-- Begin Data for the task --
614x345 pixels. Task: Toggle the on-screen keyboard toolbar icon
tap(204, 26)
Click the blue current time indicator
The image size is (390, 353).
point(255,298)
-- End Data for the task --
_Do this:_
Rewrite the listing above as a Markdown table with the columns "No." and "Line", giving each line its row number and omitting blank lines.

_Written response:_
| No. | Line |
|---|---|
| 1 | 614x345 pixels. Task: Toggle the on-screen keyboard toolbar icon |
| 2 | tap(204, 26) |
| 3 | Click the blue current time indicator |
| 4 | The image size is (390, 353). |
| 5 | point(255,298) |